4 comments on “Turfing West Ham out of Stadium would cost billions

  1. When will people just understand that West Ham have nothing to do with the shambles that was the the Olympic Stadium…… before it was built, West Ham apparently offered to purchase it. With the plan to convert it to a football stadium following the Olympics, in a similar way to the Stadium that Manchester City inherited!……. The Continued cost to the tax payers (that’s West Ham fans too) whould have been avoided……the question should be, why has a private company been given control of the Stadium that is being paid for by the tax payers!

  2. Considering the fact that they are scared of buying out the contract with us because it would cost the government billions, should they not be persuaded to allow West Ham to buy them out meaning they would lose only millions?
    It would also cost us millions to buy them out but it would have to be affordable to do it.

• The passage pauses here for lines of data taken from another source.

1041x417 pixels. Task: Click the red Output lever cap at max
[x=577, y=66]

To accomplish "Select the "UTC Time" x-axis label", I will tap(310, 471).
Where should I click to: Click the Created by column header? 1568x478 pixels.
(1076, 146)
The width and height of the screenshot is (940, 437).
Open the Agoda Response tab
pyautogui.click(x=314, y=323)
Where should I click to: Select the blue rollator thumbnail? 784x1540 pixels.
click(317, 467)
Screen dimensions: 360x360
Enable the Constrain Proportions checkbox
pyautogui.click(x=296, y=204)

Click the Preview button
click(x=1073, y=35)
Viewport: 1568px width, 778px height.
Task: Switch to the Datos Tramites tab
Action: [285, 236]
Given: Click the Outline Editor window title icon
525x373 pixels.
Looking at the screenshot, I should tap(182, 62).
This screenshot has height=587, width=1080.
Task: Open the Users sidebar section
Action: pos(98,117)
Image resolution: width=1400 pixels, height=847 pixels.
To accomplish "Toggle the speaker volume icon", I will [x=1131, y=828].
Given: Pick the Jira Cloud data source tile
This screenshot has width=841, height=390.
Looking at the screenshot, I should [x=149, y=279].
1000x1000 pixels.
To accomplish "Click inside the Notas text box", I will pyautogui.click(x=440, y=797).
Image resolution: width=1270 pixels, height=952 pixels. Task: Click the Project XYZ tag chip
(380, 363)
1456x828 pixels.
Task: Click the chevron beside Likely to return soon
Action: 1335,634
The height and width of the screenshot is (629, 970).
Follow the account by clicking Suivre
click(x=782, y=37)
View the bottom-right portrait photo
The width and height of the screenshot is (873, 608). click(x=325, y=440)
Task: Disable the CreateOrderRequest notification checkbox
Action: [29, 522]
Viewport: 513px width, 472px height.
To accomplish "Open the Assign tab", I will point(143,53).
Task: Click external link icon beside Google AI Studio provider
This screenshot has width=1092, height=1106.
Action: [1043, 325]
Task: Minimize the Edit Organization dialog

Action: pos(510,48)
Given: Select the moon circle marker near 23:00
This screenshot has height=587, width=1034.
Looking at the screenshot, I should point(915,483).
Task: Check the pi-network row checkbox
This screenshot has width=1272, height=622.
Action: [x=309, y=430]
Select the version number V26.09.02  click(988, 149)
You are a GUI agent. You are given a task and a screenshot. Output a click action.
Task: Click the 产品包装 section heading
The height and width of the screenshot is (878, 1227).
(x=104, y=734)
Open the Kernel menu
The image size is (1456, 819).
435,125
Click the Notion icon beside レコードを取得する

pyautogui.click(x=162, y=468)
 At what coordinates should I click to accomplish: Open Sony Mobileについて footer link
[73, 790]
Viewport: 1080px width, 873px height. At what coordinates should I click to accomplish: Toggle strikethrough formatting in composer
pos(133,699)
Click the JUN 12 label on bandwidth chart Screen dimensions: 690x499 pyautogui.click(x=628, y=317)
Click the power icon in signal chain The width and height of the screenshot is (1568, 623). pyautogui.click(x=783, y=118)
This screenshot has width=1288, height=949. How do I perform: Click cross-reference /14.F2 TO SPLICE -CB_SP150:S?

  3. I think Lord Coe’s objections were the main reason against selling the stadium as they wanted an athletics legacy to exist in London and particularly at the QE Park. It having cost so many millions already to the tax payer, he didn’t want to lose face and it also helped his bid to be president of the IAAF. See below a paragraph from The Independant:

    “He is one Sebastian Coe, who was talking in a very loud way about ‘legacy’ in 2005, when insisting that a 20,000-seat unroofed athletics stadium must form the centrepiece of 2012 London’s Olympic Bid. They told him at the time that he should bring a football club in from the start for the Olympic Stadium, because you count on the fingers of one hand the number of days athletics needs 20,000 seats.
    Coe was not having it. I mean, he really was not having it. It takes a hell of a lot to fluster this man but one of those occasions arrived when, under questioning by the Greater London Authority, it was put to him that Tottenham Hotspur may be the stadium’s future occupants. “I didn’t make a promise to Tottenham Hotspur season ticket holders,” he fulminated. Football would not be in the 2012 Bid document, diluting London’s appeal with to IOC. Safe to say it also helped Coe’s bid for the presidency of athletics’ governing body, the IAAF, to make a “permanent home for athletics” one of the Bid’s articles of faith.”

    What a tool he must feel now!!

  4. Good post doc, and how is Coe’s presidency of the IAAF working out for him? Exactly. Our lease cannot be bought out, and the right option would be to allow us to purchase the stadium. But we would have to repay the £40m loan too, on top of that, and quite right too. Then there would be the costs of turning the shyte hole into a fit and proper football stadium, the costs of playing in another stadium for 2 years whilst said building works are completed, the players getting used to playing “away” every game again, no money leftbto buy players or replacevthe manager, and on it goes. and when we return, the same travel and Westfield issues will remain. But on the bright side, at least we will be close enough to see the opposition goals go in!